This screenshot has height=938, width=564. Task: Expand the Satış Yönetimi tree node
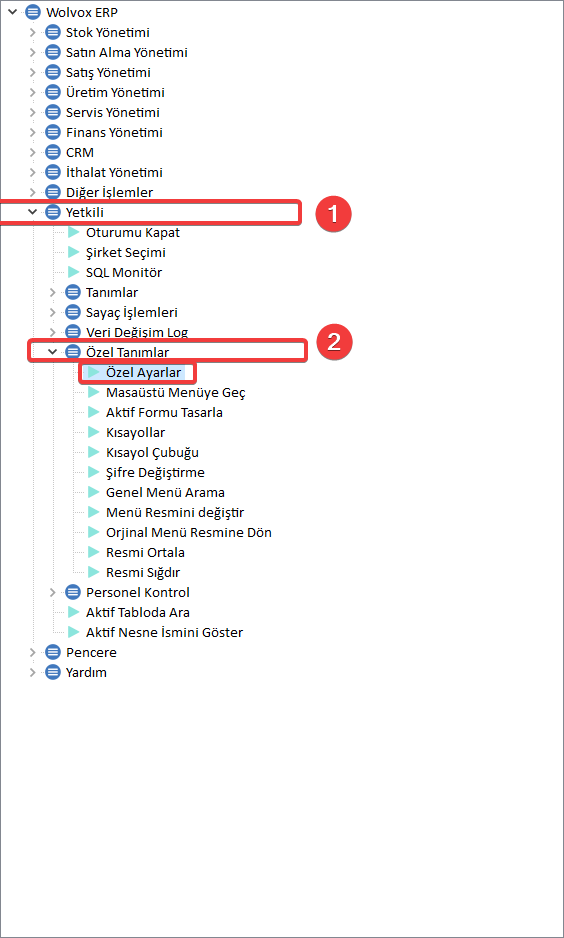33,72
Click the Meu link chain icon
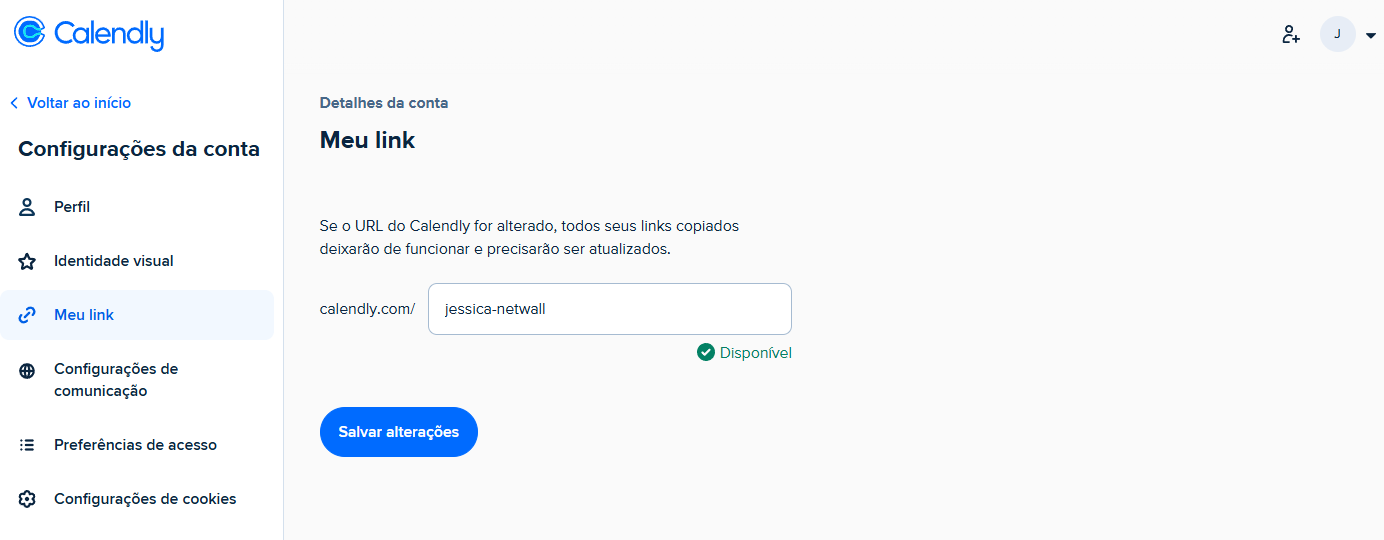 coord(28,315)
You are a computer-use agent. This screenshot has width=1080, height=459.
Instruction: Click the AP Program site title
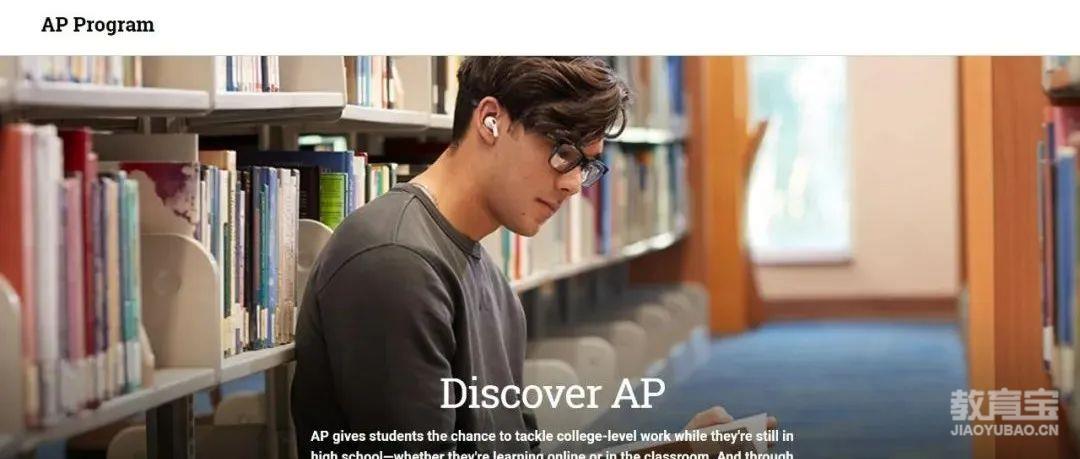pos(98,25)
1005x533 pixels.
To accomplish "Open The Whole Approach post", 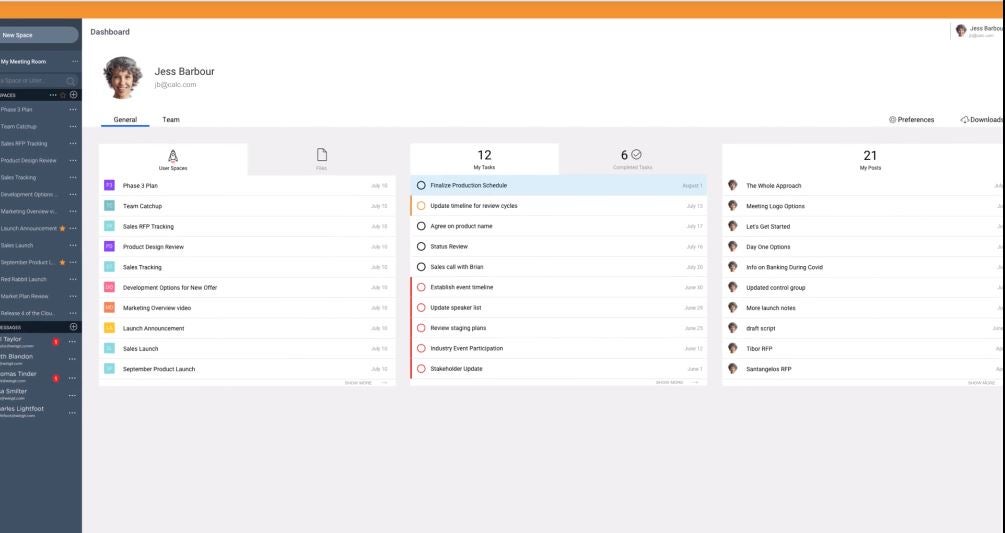I will pos(773,186).
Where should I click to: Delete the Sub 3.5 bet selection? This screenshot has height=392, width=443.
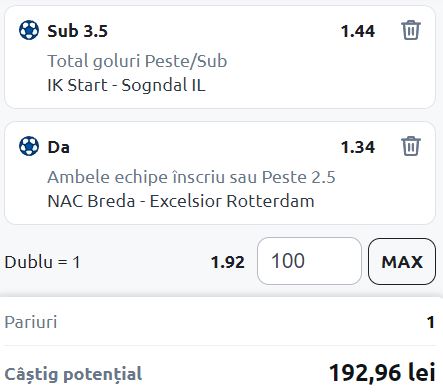point(411,30)
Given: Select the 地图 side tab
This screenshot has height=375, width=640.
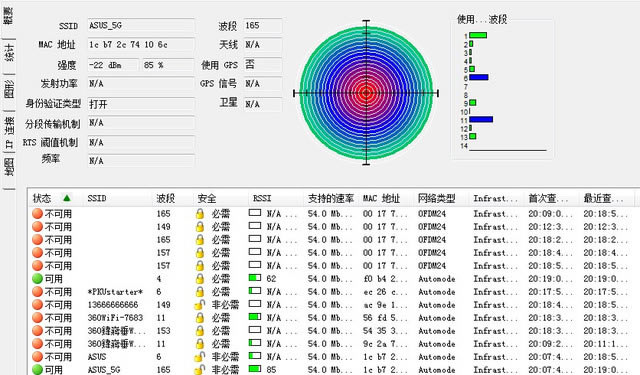Looking at the screenshot, I should pos(9,167).
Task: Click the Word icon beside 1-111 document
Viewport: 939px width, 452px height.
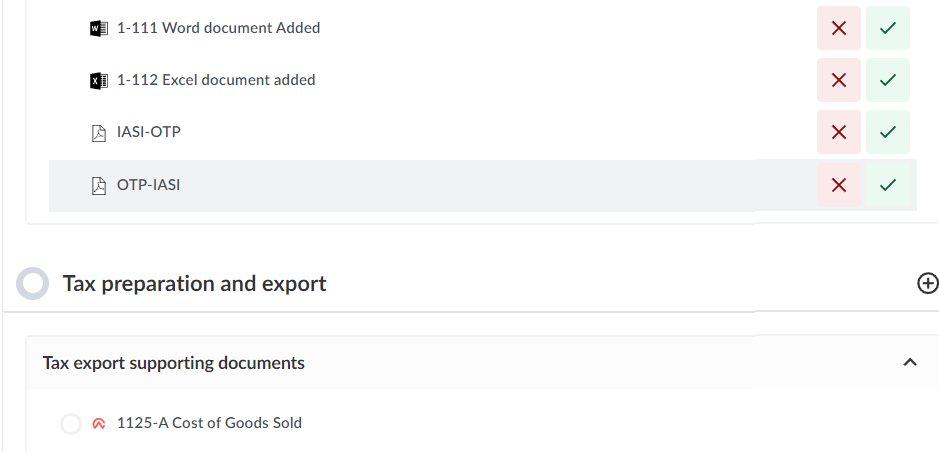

■ THE PROBLEM:
Copy the stretch from the line containing "Where should I" through the end of the rows, putting "vertical size" wherever "height" appears and changing nothing else. Leave the pictures out.

■ TASK OUTPUT:
Where should I click to: Delete the Sub 3.5 bet selection? This screenshot has vertical size=392, width=443.
point(411,30)
Given: Select the 地图 side tab
This screenshot has vertical size=375, width=640.
Looking at the screenshot, I should pos(9,167).
Task: Click the Word icon beside 1-111 document
Viewport: 939px width, 452px vertical size.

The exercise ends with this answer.